These are birthdays and I see 2054. From this page I see that year values between 00 and 68 are coded as 20 for century. Is there a way to toggle this, in my case I want only 00 to 12 to be coded as 20.
1) chron. chron uses 30 by default so this will convert them converting first to Date (since chron can't read those sorts of dates) reformatting to character with two digit years into a format that chron can understand and finally back to Date.
library(chron)
xx <- c("01AUG11", "01AUG12", "01AUG13") # sample data
as.Date(chron(format(as.Date(xx, "%d%b%y"), "%m/%d/%y")))

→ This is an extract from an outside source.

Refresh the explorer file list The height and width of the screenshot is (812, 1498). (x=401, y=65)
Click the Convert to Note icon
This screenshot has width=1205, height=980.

That gives a cutoff of 30 but we can get a cutoff of 13 using chron's chron.year.expand option:
library(chron)
options(chron.year.expand =
function (y, cut.off = 12, century = c(1900, 2000), ...) {
chron:::year.expand(y, cut.off = cut.off, century = century, ...)
}
)
and then repeating the original conversion. For example assuming we had run this options statement already we would get the following with our xx :
> as.Date(chron(format(as.Date(xx, "%d%b%y"), "%m/%d/%y")))
[1] "2011-08-01" "2012-08-01" "1913-08-01"
2) Date only. Here is an alternative that does not use chron. You might want to replace "2012-12-31" with Sys.Date() if the idea is that otherwise future dates are really to be set 100 years back:
d <- as.Date(xx, "%d%b%y")
as.Date(ifelse(d > "2012-12-31", format(d, "19%y-%m-%d"), format(d)))
EDIT: added Date only solution.
See response from related thread:
format(as.Date("65-05-14", "%y-%m-%d"), "19%y-%m-%d")
o108$fmtbirth <- format(as.Date(o108$birth, "%d%b%y"), "%Y/%m/%d")
o108$fmtbirth <- as.Date(ifelse(o108$fmtbirth > Sys.Date(),
format(o108$fmtbirth, "19%y-%m-%d"),
format(o108$fmtbirth)))